**Quoted text**.
Wednesday, April 26, 2006

On Edinburgh's Royal Mile, A Pink Bouquet For A Chubby, Toga-Wearing Hero Of The Enlightenment (Clue: Not Mr John Prescott)


As if a vision of the Grim Reaper was not enough, my trip to Edinburgh involved a walk along the High Street, where I was able to inspect the tarmacadam which has been laid over the cobbles in order to make this historic highway a Formula One track for malevolent taxis and hormonal boys with "spoilers" on the tailfins of their Ford Escorts.
While I was there, two things happened. Both were reassuring in their way. First, I encountered the deceased highwayman, Mr Adam Lyall, leading a band of tourists through the closes of the Old Town. Many ghosts and ghouls walk these streets, and I feel cheated if I do not see one, if only to remind myself of the famous court case in which a man, enraged by the screams of the tourists on these haunted walks, emerged from his home waving a machete. The tourists, believing the man to be part of the tour, did nothing, until he gave chase, still waving his weapon. The poor fellow was jailed, but I trust that someone will write a folk song about him.
My second odd moment occurred at the statue of Mr David Hume, who stands guard outside the court at the top of the Mound. Mr Hume is a portly fellow, and somewhat under-dressed, which has led some to believe that enlightenment will be granted by rubbing his toenails as they pass.
But the other night, as this picture shows, Mr Hume was holding a bouquet of flowers. I could find no explanation for this, nor did any of the other passers-by find it remarkable.
I welcome suggestions as to why the flowers were there, but until I hear better, I will assume that they were a random act of beauty in an otherwise thankless world.

4 comments:

Cliff said...

I believe this to be just another example of scholars' of Mr Hume's contempory philosphical opponents attempt at humour with a comical reference to his most famous work 'A treatise on the causation of hay fever'. In some dark book lined depth of Edinburgh University, they are laughing their heads off and breaking open the 25-year-old malt at this cutting rebuttal of Mr Humes atheistic theories.

Numptie said...

**What is asked**.
(a) In the Edinburgh blog post, what was the statue of Mr David Hume holding the other night?
(b) Quote the Edinburgh blog post word for word, beginning with "My second odd" and ending after "Cliff said...".

**Data lines**.

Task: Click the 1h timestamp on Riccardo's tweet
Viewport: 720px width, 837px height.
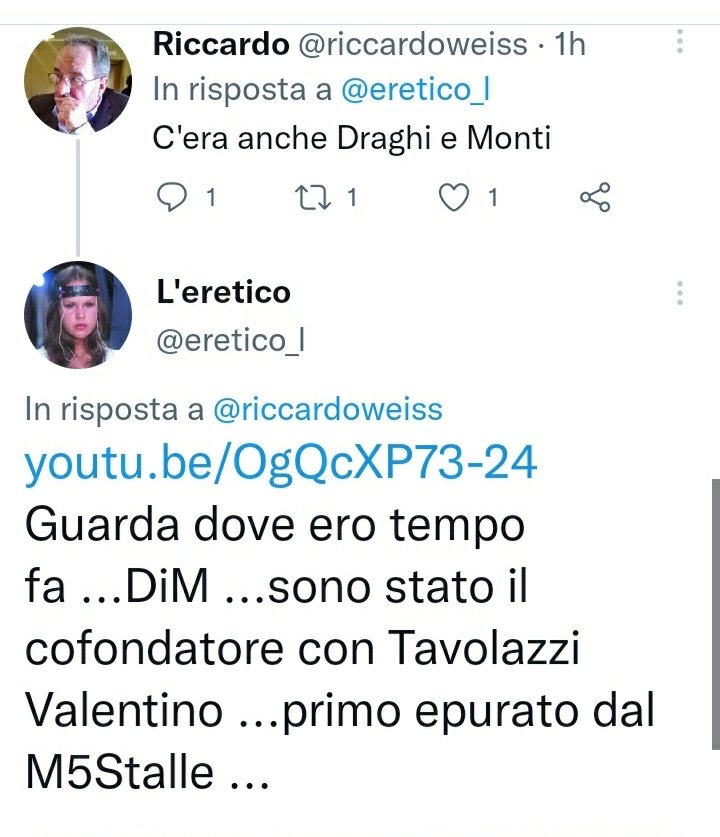Action: tap(569, 44)
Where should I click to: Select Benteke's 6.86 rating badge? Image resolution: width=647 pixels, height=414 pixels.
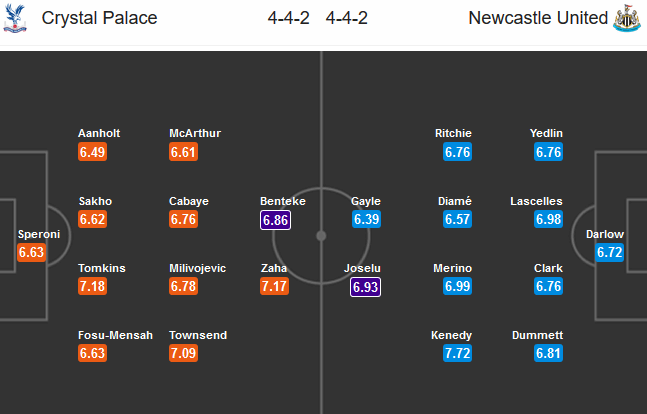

**Solutions by task**.
(a) A bouquet of flowers.

(b)
My second odd moment occurred at the statue of Mr David Hume, who stands guard outside the court at the top of the Mound. Mr Hume is a portly fellow, and somewhat under-dressed, which has led some to believe that enlightenment will be granted by rubbing his toenails as they pass.
But the other night, as this picture shows, Mr Hume was holding a bouquet of flowers. I could find no explanation for this, nor did any of the other passers-by find it remarkable.
I welcome suggestions as to why the flowers were there, but until I hear better, I will assume that they were a random act of beauty in an otherwise thankless world.

4 comments:

Cliff said...